• Document passage:
Making “Wholeness” a Realistic Guiding Principle

Tom Atlee

Jun 12, 2025

What this message is about: Wholeness isn’t about perfection—it’s about participation in life’s evolving dance. In this essay, I explore what it means to take wholeness seriously in a world of change and complexity. I explore how we can attune to emergence, navigate the dance between order and chaos, and listen for what life is asking of us now. I suggest that “wholeness” can serve as a realistic guiding principle for co-intelligent living and wise democracy. I draw on systems thinking, quantum theory, dialogue practices, and real-life participatory processes – not for answers but for hints of how to engage with a kind of aliveness that’s of, by and for the whole. I hope you enjoy it.

What does it mean to be guided by wholeness?

I often say that co-intelligence and wise democracy involve taking wholeness—and “the whole”—seriously. That sounds noble, but what does it actually mean in practice? Even people eager to do it may find such mindfulness complicates their efforts to get things done. This post responds to that concern.

My first answer to the question above is a sobering oversimplification:

Whatever relevant aspects of the whole we fail to take into account will come back to haunt us.

Taking wholeness seriously now, reduces problems later. But the benefits of wholeness are often long-term, while our everyday challenges usually demand short-term action and results. (For more on this dynamic, see “Holoficiency = efficiency of, by and for the Whole)

While ignoring wholeness clearly contributes to today’s escalating metacrisis, that still leaves us wondering how to engage wholeness practically, today. This essay explores some ways to do just that.

What is Embraced by Wholeness?

In an early definition, I described wholeness as “the inclusive, ever-evolving coherence of life, of its parts, and of the relationship dynamics between those parts.” This definition of wholeness underlies familiar concepts like health, integrity, wholesomeness, and holiness.

Concern for wholeness asks us to:

  • Look at the big picture, the long term, and broad benefits.
  • Include the voices of whole communities, systems, and situations.

• Problem 1:
List the familiar concepts that the wholeness essay says rest on its early definition of wholeness.
• Problem 2:
In the wholeness essay, copy the passage from the words "Jun 12, 2025" up to and including the words "you enjoy it." word for word.

• Source information:
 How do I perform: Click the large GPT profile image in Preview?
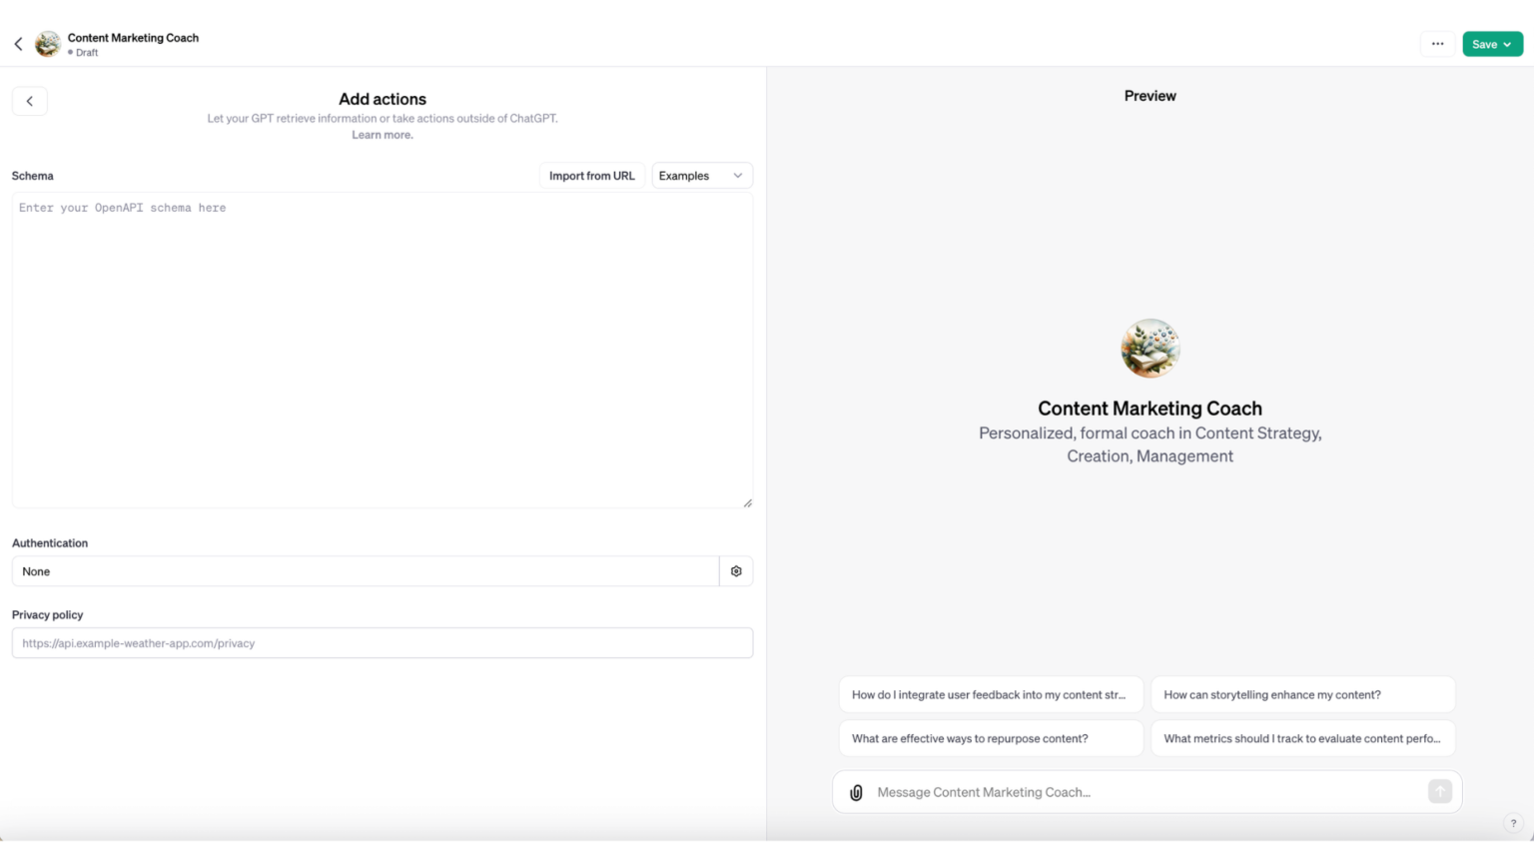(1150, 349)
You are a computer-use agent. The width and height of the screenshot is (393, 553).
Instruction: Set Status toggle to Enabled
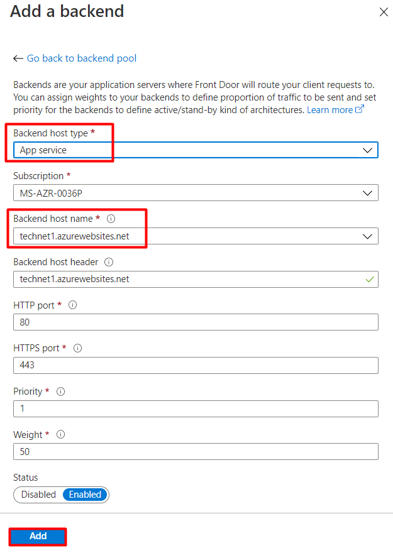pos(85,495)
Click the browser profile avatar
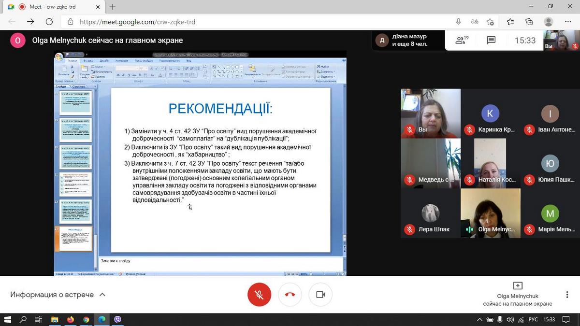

• Answer section 1:
health, integrity, wholesomeness, holiness

• Answer section 2:
Jun 12, 2025

What this message is about: Wholeness isn’t about perfection—it’s about participation in life’s evolving dance. In this essay, I explore what it means to take wholeness seriously in a world of change and complexity. I explore how we can attune to emergence, navigate the dance between order and chaos, and listen for what life is asking of us now. I suggest that “wholeness” can serve as a realistic guiding principle for co-intelligent living and wise democracy. I draw on systems thinking, quantum theory, dialogue practices, and real-life participatory processes – not for answers but for hints of how to engage with a kind of aliveness that’s of, by and for the whole. I hope you enjoy it.